Roma-Milan, le lacune offensive
Al momento la Roma – con quaranta reti all’attivo in ventisei giornate di campionato, alla bassissima media di 1-53 a partita – ha segnato due gol in meno dell’Inter (42), sei della Sampdoria (46), quindici del Napoli (55) e ventidue della Juventus (62) entrambe con una gara in meno, ventiquattro rispetto ai concittadini della Lazio (64). Debolezza confermata in pieno nella sfida di ieri con il Milan: difficoltà ad inscenare una proposta offensiva continua, soltanto qualche sprazzo individuale salva le apparenze. Nonostante l’abbondante numero di mezze punte ed attaccanti esterni, chiamateli come vi aggrada insomma, non si assiste ad un reale legame tra i comparti di centrocampo ed attacco.
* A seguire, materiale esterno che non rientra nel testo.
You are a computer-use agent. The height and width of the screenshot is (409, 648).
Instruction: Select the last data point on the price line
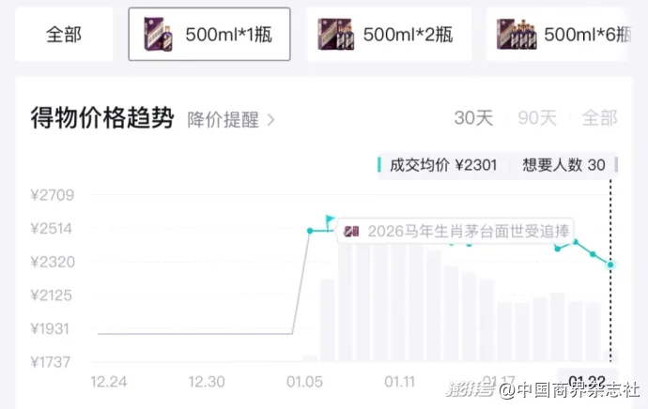610,265
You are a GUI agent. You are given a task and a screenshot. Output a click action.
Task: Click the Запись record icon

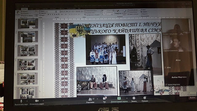[134, 99]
Anche le sovrapposizioni degli esterni bassi, che in un certo frangente della stagione apparivano un tasto sul quale stava battendo il lavoro di Eusebio Di Francesco, sono al momento lasciate più casualmente ad alcuni momenti della gara che ad una reale costruzione di squadra. Cambiano i titolari in base ai loro rispettivi momenti individuali, ma nel complesso a modificarsi è il tenore delle iniziative singole: poco accade sotto il profilo della costruzione generale. Il Milan ieri se ne è accorto molto presto e – dopo un primo tempo di attesa – ha dedicato la seconda parte della gara a prendersi l’intera posta in palio, senza doversi troppo preoccupare delle offensive avversarie.
Lo stallo Dzeko-Schick
Agli albori dell’inefficacia delle contromosse attuate da Di Francesco va inevitabilmente posta la coesistenza tra Edin Dzeko e Patrik Schick, l’acquisto più costoso nella storia della Roma, ancora fermo ad una imbarazzante quota zero alla voce reti in campionato. Uno scenario che neanche il più pessimista degli osservatori avrebbe ipotizzato. L’allenatore in tal senso non è riuscito ad incidere in alcun modo: ha provato un dubbio impiego simultaneo defilando il ceco sulla corsia destra, con risultati tanto modesti da costringerlo a tornare sulla sua decisione dopo appena due partite. Li ha alternati – con chiara preferenza al bosniaco – senza avere in dote risultati considerevoli: nella sfida con il Milan Schick, impiegato da titolare, non ha visto un pallone. Investimento del tutto deprezzato, valeva davvero la pena spendersi così tanto per la permanenza di Dzeko nella sessione invernale di calciomercato? Non era l’occasione ideale per risolvere la questione in via definitiva e puntare con forza sul grande investimento effettuato dalla sua società? O a questo punto viene da pensare che non fosse d’accordo sull’onerosa operazione che ha condotto Schick dalla Sampdoria alla Roma per ben quarantadue milioni di euro? Peraltro non li ha mai provati insieme in un contesto a due attaccanti: per intenderci un 4-3-1-2 oppure un 4-4-2 che affianca i due diretti interessati, aderendo senz’altro con maggiore cognizione di causa alle rispettive caratteristiche. Non è andata così ed ora la Roma si ritrova una serie di problematiche da gestire: due tra i calciatori di più elevato livello a disposizione non funzionano insieme, con tanto di investimento compiuto. Ammesso che dalle parti di Trigoria qualcosa funzioni.